Namaste! No, I'm not doing yoga, but I am at a sort of New Age Center on the California Coast. At a scientific meeting of course. But it's very peaceful here, and there's plenty of snoozing – I mean meditation – happening at the sessions.
If you're just joining us, we were talking about journals, and impact factors (IF you recall), and we detoured into a fantasy institute for biomedical research information before coming to no particular conclusion at all. Sorry about that.
The problem is, while we don't much like the idea of IF or related metrics, we use such metrics all the time, either directly or indirectly, to rate journals and, by extension, ourselves and each other (in terms of where we publish our work). While we know that IF is often not an accurate measure of journal quality (and especially not for one publication in a journal), our careers often depend on this false equivalence.

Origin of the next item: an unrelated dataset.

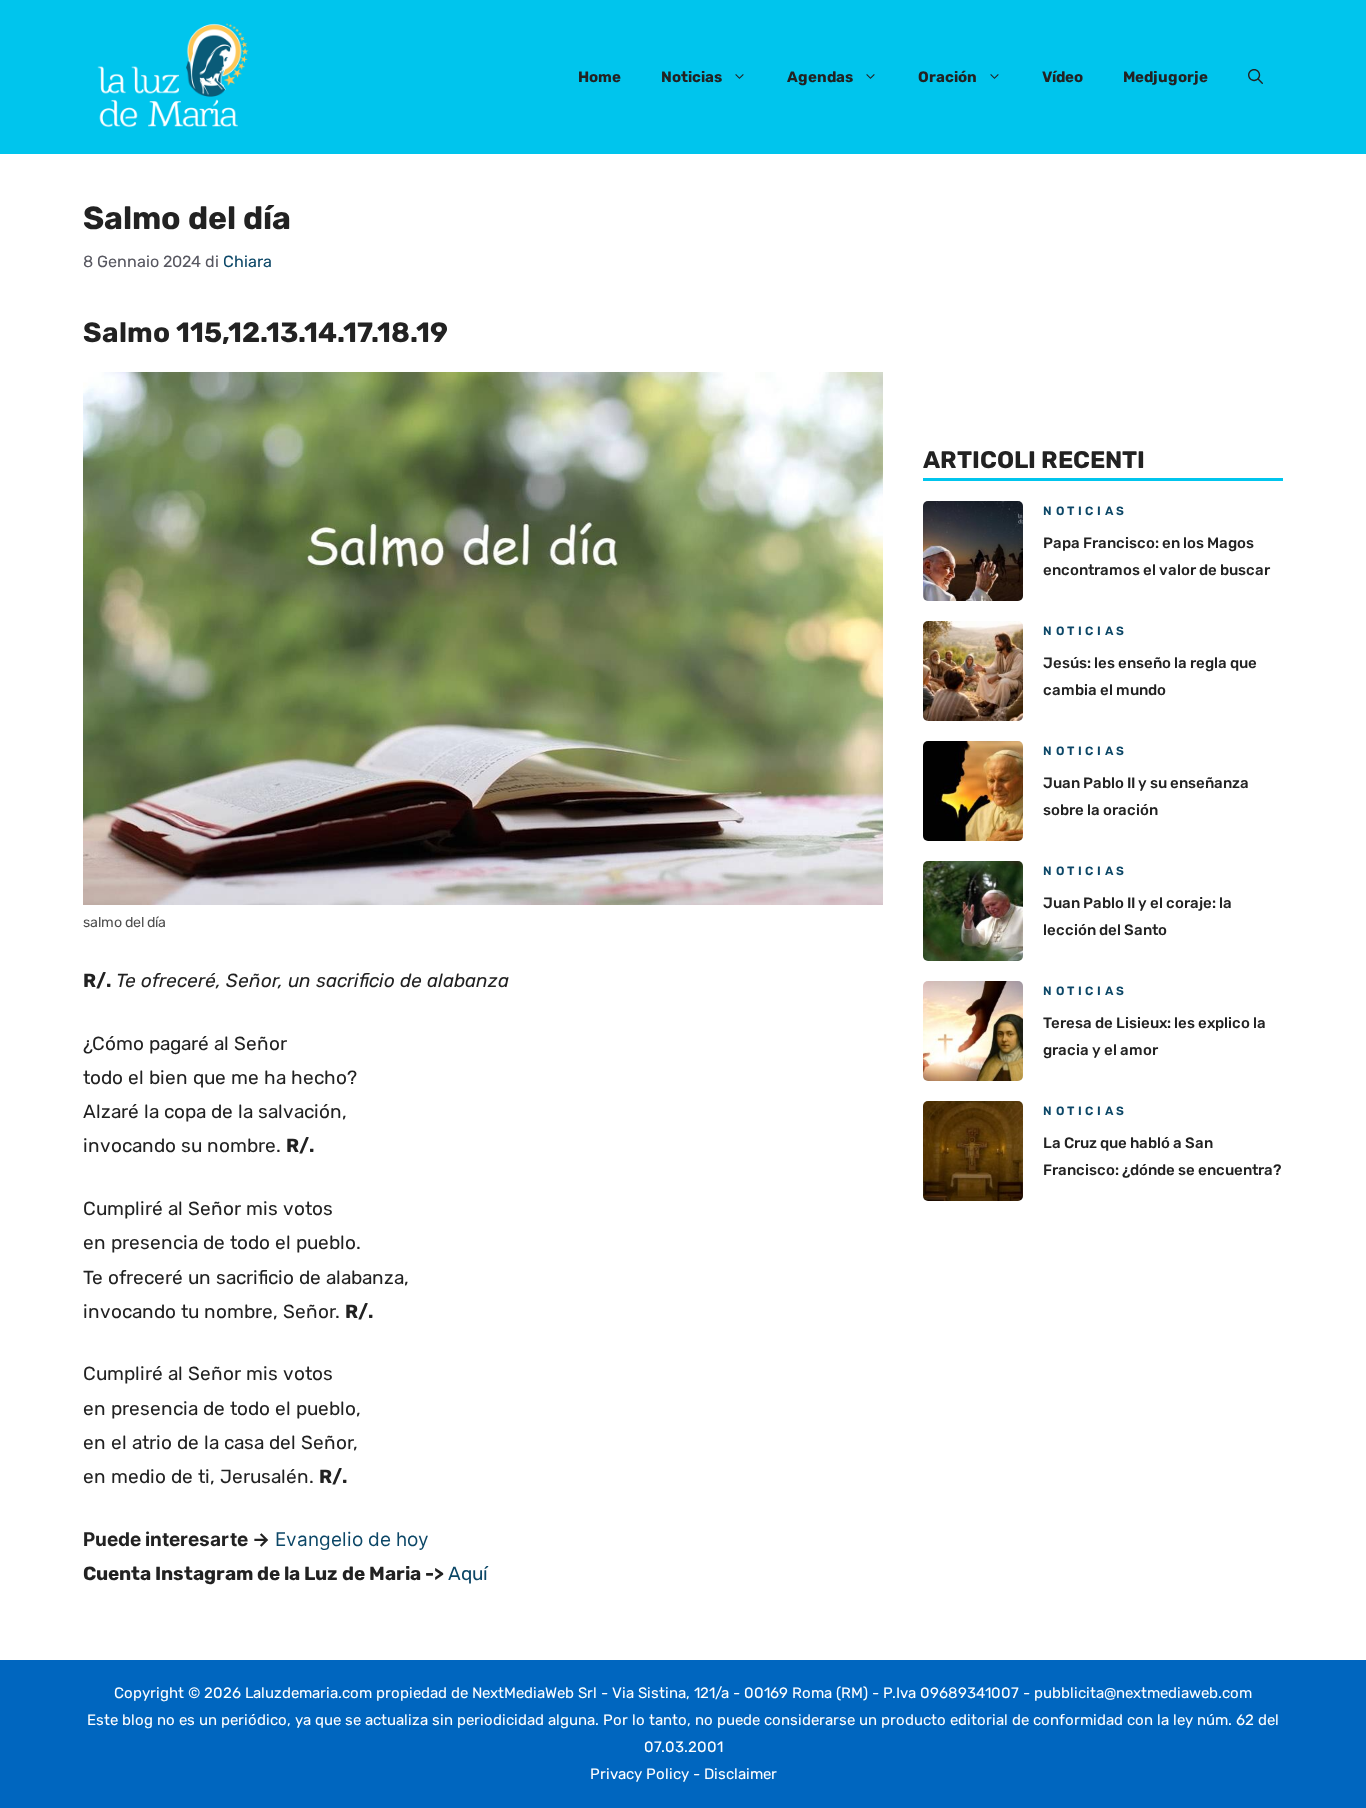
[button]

Any alternative to this system really has to take into account the simple fact that a very large number of papers are published every year, and searching through this number is often untenable for even a single, rather specialized field. Journals that apply a filter, selecting papers deemed high ‘quality’ by editors (especially professional editors who work hard to attain a rather broad knowledge), despite mistakes and flaws (most obviously when they reject my papers), provide us with not only a place to read papers in our field that may impact our work, but also papers in other fields we will likely find interesting. Editors work especially hard to achieve this interest level, and at some level (with exceptions), this probably does correlate with IF.
But there is a real problem with all of this. Some publishers of journals have huge profit margins, that is, they have raised their prices for access to their journals. In some cases this is so high that a backlash is in the works. (FYI, this does not include the publishers of the journal you are currently perusing). A large collection of universities in the U.S. state in which I'm currently retreating have decided to boycott one such publisher. Meanwhile, one EU country, and in time, perhaps the whole of the EU are taking this one step further, requiring any funded laboratory to only publish in journals that provide instant public access to the paper.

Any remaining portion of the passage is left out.